The first was hidden in a small outlying copse of trees; the next – Ancient Oak – was some way from the tarmac path. Fortunately the drainage ditches had done a good job, and the walk was pleasant with the ground being ‘damp’ rather than ‘squelchy’. Our eyes were drawn to an imperious tree in the distance, and we headed there, jumping another drainage ditch, and then realising we were still 50 feet away! We clambered around some undergrowth and arrived ‘behind’ the imperious oak, where the cache was an easy find. All we had to do was retrace our steps back to the tarmac.

The path was much busier now as, almost every 25 yards or so, a runner or dog walker went by. We were slowly climbing about 50 feet, and as we did so we had a lovely view over the park and the Farnham locality.

Is there a cache here ?

As we approached the Northern outskirts of the park, we walked parallel to the village/town of Hale/Upper Hale, and houses could be seen on our right. On the left, were the fine views and two more caches. Both quick finds, one in tree roots and one 5 feet up in a stump. It was at the first of these we found our second travel bug of the day, a delightful geocoin called ‘Les Géopotes à Chausey’. (Having struggled to remember our last time we found one trackable, we struggled even more to remember the last time we found two in one day!).

The tarmac path soon came to an end, and one of the best viewpoints of the day, and it was here we could have headed South, back to the car. But.. there were 2 nearby caches just outside the park.

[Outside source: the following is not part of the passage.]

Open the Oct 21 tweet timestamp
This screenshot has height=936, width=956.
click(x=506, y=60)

The first called ‘Read’ had well over 30 favourites. (It acquired another from us too). The cache was hidden in a micro-library ! It wasn’t just books in the library ! A visitor’s book, lego cards, doggie treats and much more besides.

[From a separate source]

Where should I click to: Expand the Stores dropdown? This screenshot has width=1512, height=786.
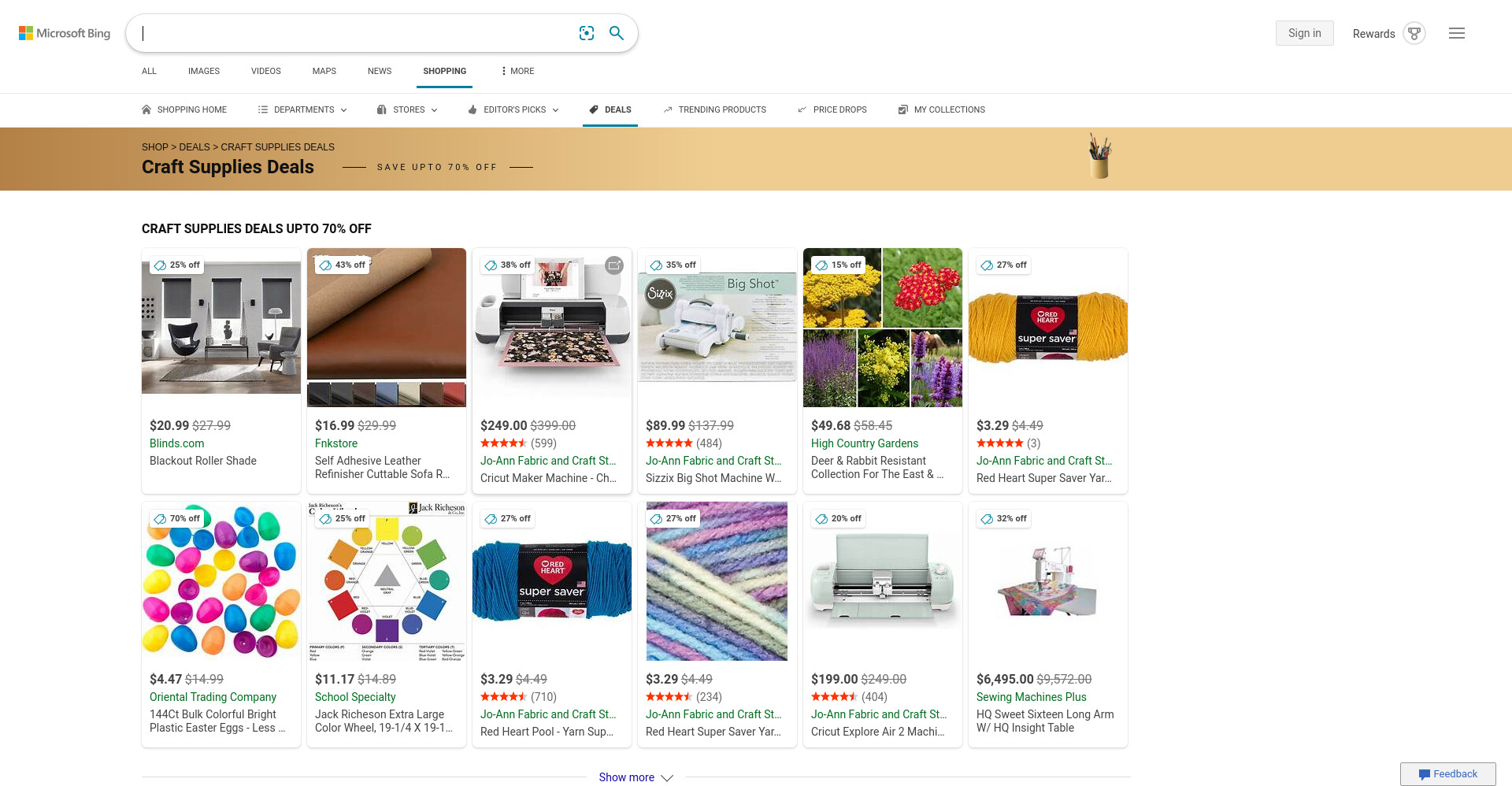pos(407,109)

Have you seen a library like this ?

How many libraries contain these ?

The remaining non-Farnham-Park cache was part of the old Farnham Ramble series. This cache has been re-introduced as is now called ‘Farnham Series Remembered’. As one of the easier caches on the original route, it was easy to reinstate without previous multi-cache knowledge. We wanted the cache name in our portfolio as the final letters of the cache name spelt ‘RED’. A colour which we would add to list of ‘colours’ we would need for a caching snooker challenge. (We need to find 15 REDs and we are a little short!)

On the way to the Farnham Ramble Remembered cache

The cache itself was hidden IN a tree stump. But, in front of the tree stump was a lot of bark. Placed to look like ‘barkoflage’ we dismantled it first to no avail. Then we looked in the tree stump, and with a bit of poking and prodding in the Autumn leaf pile, we were able to find the cache.

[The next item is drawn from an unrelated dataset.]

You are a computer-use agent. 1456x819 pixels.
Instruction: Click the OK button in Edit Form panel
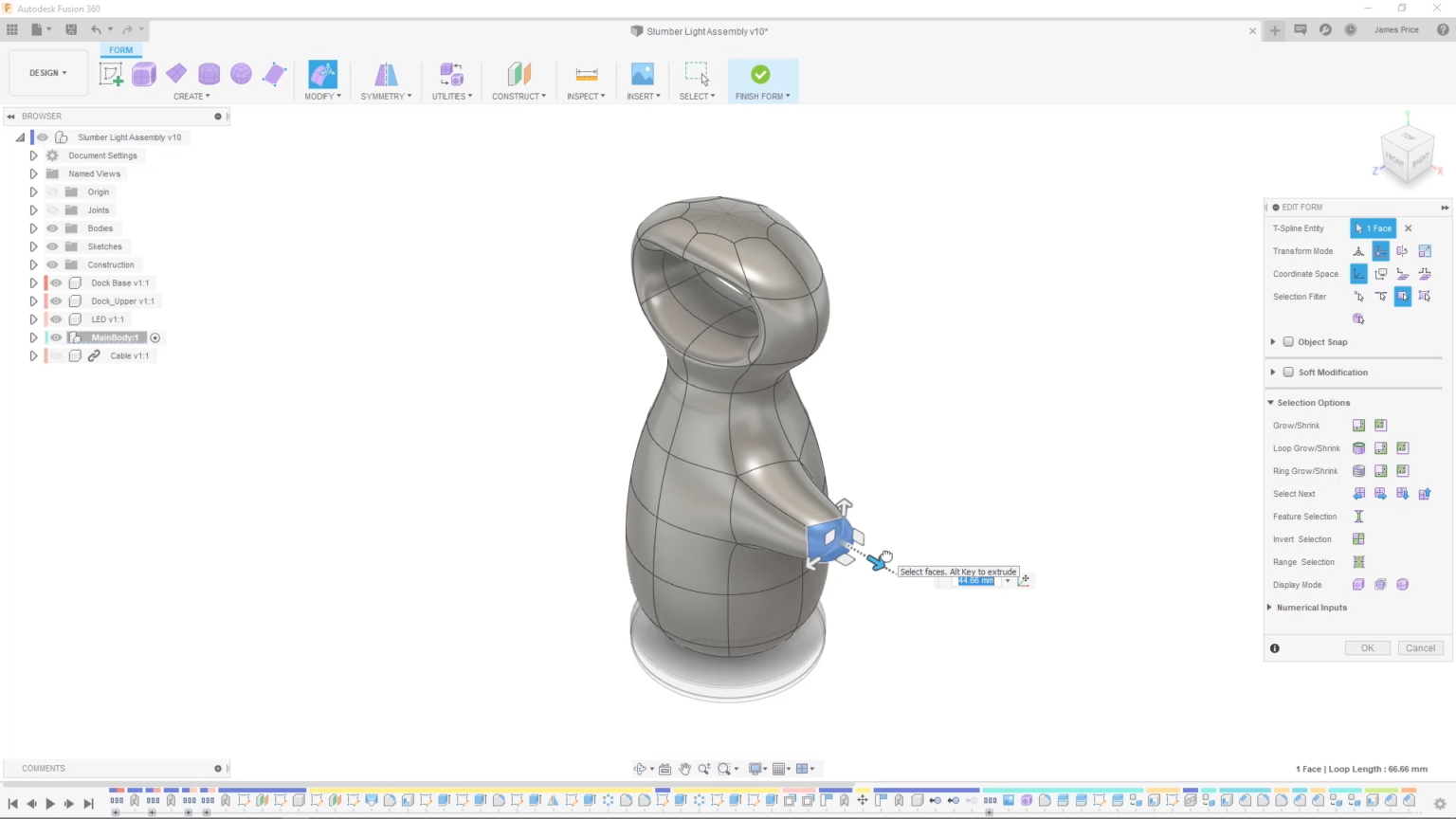pyautogui.click(x=1367, y=647)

And so we returned back to the Park. The morning had become greyer, and we one cache left to do. Part of the ‘Hole in One’ series, situated near golf course. (Farnham Park includes a 9 hole par 3 course). When we arrived at Ground Zero, we couldn’t find anywhere where a cache could be hidden. The hint said ‘In the title’, and the penny dropped. We had about 12 items to check, and after checking 7 or 8 of them, we discovered a small bison.

A hole-in-one!

In summary this was a great morning’s caching, not too strenuous, not too wet, and more importantly some good reasonable sized containers all of which were in good order. Well done to the 9 different cache owners!